Frédéric Bonnet : Votre travail repose sur la mémoire et la transmission. Qu’est-ce qui vous a conduit d’emblée à vous intéresser à ces questions-là ?
Zineb Sedira : J’ai travaillé au départ avec ma famille, avec mes parents et mes enfants, et la première œuvre qui m’a fait développer cet intérêt est Mother Tongue (2002), qui porte sur la transmission de la langue maternelle d’une génération à l’autre, au travers de ma mère, moi-même et ma fille. Ensuite, dans Mother, Father and I (2003), j’ai fait parler mes parents sur la guerre d’Algérie et leur arrivée en France en tant qu’immigrés ; là encore c’est une histoire orale assez poussée. Je crois que cela vient également du fait que mes parents ne savent ni lire ni écrire. Ils font partie de cette génération qui, pendant l’Algérie française, a grandi dans des campagnes où il n’y avait pas du tout d’accès à l’école, ni française ni arabe. Nous avons donc grandi avec cette histoire orale dans la famille. C’était leur manière à eux de transmettre et de préserver la mémoire familiale, les traditions… Quand je suis devenue mère moi-même, je me suis posé cette question de la transmission à mes enfants, par rapport à ma culture française et algérienne. Et puis, en devenant artiste, en exposant de plus en plus et en réalisant toujours plus d’œuvres, je me suis demandé, quand je ne serai plus en vie, comment mes enfants vivront cet héritage visuel de mes œuvres. J’ai la chance de pouvoir en parler avec eux, de les préparer un peu. Mais dans le cas de Safia et Mohamed Kouaci, ils ne se sont pas rendu compte qu’il fallait léguer à quelqu’un, préparer le terrain pour ces archives.
Frédéric Bonnet : Dans le film, Safia Kouaci a cette phrase : « Quand on est proche d’une personne, on a du mal à parler d’elle. » Cela pose la question de l’importance du témoignage et aussi celle de la véracité historique lorsqu’on se situe dans le champ affectif.
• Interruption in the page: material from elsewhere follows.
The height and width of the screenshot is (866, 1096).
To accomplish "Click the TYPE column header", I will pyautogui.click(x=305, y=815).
Comment appréhendez-vous cela ?
Zineb Sedira : C’est évident, et en plus, avec l’âge, Safia Kouaci, avait tendance à perdre la mémoire. Quant à la véracité, j’ai vraiment voulu qu’elle parle de choses familiales et personnelles et je n’ai pas voulu entrer dans de grands débats politiques. Je l’ai interviewée à propos de cette position politique de l’époque, du gouvernement, etc. Mais j’ai décidé de ne pas l’inclure car, effectivement, elle peut se tromper sur des faits, des dates ou des noms. Je suis donc restée sur le personnel, sur ce dont elle se souvient – Paris, certaines activités, des rencontres – tout en sachant que, même si elle avait confondu un nom, ce n’était pas très grave car ce n’était pas un fait historique ou politique, mais plutôt de l’ordre de l’affectif ou de l’amitié. Je voulais vraiment explorer le côté intime de leur relation, et montrer également l’affection portée à cet homme. Cette œuvre est aussi une très belle histoire d’amour.
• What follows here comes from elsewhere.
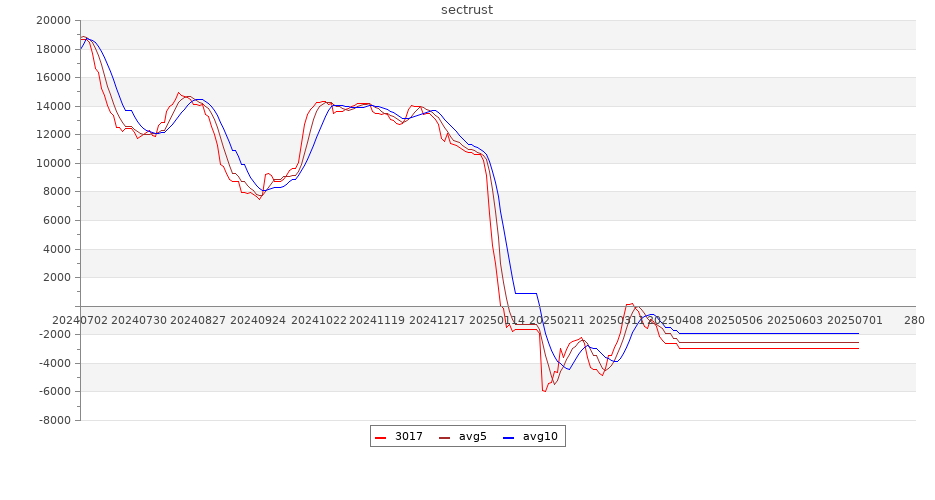The image size is (935, 500).
Task: Click the -2000 value on y-axis
Action: coord(54,335)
Jusqu’au 2 janvier 2011, Palais de Tokyo, 13, avenue du Président-Wilson, 75116 Paris, tél. 01 47 23 54 01, www.palaisdetokyo.com, tlj sauf lundi midi-minuit. Après avoir été montrée cette année à l’École municipale des beaux-arts-Galerie Édouard-Manet à Gennevilliers, Zineb Sedira expose également au MAC-Musée d’art contemporain de Marseille jusqu’au 27 mars 2011.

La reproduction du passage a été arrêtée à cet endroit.